Christoph: Keinen … naja, ihr wisst schon. (lacht) Aber man könnte ja, wie in Aufsichtsräten, eine Frauenquote einführen.
Jennifer: Das wär’s! (lacht) Vielleicht trauen sich viele auch nicht, denn die Szene ist natürlich eine Männerdomäne. Ich bin ja auch nur mit Männern unterwegs, mache da aber keinen Unterschied. Für mich tut das überhaupt nichts zur Sache – früher wie heute.

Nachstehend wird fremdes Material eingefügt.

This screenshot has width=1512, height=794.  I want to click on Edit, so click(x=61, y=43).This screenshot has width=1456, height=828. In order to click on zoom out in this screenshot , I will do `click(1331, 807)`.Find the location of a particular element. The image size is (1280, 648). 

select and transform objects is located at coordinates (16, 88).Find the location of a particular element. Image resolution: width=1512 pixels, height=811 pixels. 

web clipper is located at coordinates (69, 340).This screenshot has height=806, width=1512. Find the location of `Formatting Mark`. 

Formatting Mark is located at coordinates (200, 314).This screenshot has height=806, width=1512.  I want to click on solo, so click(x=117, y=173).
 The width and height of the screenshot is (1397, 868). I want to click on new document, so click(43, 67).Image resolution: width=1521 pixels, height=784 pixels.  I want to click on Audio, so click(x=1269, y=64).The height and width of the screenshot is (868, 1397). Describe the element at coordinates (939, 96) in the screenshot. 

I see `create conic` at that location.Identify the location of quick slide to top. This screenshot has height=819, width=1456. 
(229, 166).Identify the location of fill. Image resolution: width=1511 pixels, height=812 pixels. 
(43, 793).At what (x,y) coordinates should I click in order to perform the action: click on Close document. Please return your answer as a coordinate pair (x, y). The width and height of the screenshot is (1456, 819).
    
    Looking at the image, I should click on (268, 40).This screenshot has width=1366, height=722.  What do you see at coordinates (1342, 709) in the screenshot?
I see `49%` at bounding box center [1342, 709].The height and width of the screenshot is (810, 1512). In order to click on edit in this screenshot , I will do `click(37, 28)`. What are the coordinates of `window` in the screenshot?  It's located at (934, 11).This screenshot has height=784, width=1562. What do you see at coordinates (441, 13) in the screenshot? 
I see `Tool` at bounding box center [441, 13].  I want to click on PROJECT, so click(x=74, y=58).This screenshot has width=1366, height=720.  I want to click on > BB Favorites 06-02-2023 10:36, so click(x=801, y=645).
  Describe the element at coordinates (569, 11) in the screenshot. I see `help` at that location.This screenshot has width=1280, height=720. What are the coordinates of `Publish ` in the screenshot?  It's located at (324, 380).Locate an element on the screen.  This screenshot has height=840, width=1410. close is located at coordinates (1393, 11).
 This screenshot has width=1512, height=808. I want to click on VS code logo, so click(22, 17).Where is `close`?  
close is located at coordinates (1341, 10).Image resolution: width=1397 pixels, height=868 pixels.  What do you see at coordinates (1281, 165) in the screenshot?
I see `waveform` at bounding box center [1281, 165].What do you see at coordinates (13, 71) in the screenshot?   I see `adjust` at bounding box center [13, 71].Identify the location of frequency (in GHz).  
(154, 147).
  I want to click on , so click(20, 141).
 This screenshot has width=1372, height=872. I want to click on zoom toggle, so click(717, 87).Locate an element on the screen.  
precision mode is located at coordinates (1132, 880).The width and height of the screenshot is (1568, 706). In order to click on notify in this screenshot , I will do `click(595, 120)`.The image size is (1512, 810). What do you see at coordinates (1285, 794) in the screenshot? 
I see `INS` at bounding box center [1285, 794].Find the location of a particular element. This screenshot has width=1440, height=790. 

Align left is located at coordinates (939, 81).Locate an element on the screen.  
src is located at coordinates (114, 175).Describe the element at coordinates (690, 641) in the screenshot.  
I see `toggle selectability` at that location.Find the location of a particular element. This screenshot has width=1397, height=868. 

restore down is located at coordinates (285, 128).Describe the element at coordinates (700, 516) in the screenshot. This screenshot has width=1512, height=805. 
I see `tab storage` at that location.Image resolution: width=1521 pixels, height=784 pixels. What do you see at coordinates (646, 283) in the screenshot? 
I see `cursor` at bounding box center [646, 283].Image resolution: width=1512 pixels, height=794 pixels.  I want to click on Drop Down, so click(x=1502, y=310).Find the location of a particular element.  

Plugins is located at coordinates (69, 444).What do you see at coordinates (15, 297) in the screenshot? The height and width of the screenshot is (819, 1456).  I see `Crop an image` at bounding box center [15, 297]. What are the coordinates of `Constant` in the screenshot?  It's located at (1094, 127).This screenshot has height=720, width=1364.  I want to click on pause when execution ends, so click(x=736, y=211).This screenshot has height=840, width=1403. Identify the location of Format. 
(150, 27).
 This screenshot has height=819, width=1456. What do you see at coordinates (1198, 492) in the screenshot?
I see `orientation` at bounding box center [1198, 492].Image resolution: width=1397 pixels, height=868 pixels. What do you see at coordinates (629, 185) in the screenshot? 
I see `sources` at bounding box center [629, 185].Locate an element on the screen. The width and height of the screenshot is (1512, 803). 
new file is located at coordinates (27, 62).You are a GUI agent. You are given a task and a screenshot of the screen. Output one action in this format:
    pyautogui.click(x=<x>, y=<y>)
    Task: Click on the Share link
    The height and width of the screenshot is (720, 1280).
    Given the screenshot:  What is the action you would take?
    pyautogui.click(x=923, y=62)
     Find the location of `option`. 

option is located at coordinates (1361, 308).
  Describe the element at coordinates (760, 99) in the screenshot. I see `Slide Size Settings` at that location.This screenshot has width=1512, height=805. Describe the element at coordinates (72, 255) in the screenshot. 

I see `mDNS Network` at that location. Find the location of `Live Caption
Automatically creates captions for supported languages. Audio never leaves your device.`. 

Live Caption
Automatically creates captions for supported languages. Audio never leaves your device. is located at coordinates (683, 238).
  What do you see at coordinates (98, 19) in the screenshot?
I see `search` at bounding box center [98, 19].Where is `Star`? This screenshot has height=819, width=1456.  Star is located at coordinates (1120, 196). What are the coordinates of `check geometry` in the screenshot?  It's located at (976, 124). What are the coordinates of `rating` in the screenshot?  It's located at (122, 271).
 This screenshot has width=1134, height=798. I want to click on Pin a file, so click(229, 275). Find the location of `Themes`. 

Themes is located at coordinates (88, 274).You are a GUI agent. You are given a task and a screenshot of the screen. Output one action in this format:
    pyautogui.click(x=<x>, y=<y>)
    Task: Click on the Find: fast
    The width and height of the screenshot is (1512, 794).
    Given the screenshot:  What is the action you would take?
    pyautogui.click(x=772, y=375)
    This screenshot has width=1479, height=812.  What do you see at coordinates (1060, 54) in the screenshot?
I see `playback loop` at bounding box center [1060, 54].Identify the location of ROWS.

Apropos früher: Ihr seid leidenschaftliche Throwback-Thursday-Poster auf Facebook…

Christoph: Die Leichen im Keller müssen ab und zu raus. (lacht)
Jennifer: Wir amüsieren uns schon sehr gerne über uns. Wenn man sich zum Beispiel anguckt, wie wir 2007 ausgesehen haben. (lacht) Wir haben alle eine ziemliche Entwicklung durchgemacht und immer anders ausgesehen – außer natürlich Alex. Der sieht immer schon so aus, wie er aussieht. Da kann man leider niemanden überraschen. (lacht) Ansonsten finde ich uns immer ziemlich witzig, deswegen lohnt sich das.
Christoph: Was meinst du, wie wir in sieben Jahren über deine jetzige Frisur lachen.
Jennifer: Auf jeden Fall. Ich lach ja jetzt schon! Wir werden das auf jeden Fall weiterführen und haben noch tausende Bilder, die wir posten können. Wir brauchen ja auch Content. (lacht)
Christoph: Es dauert eben noch ein bisschen, bis wir uns gefunden haben. Außer Alex, der ist schon seit der Geburt in seiner Mitte. (lacht)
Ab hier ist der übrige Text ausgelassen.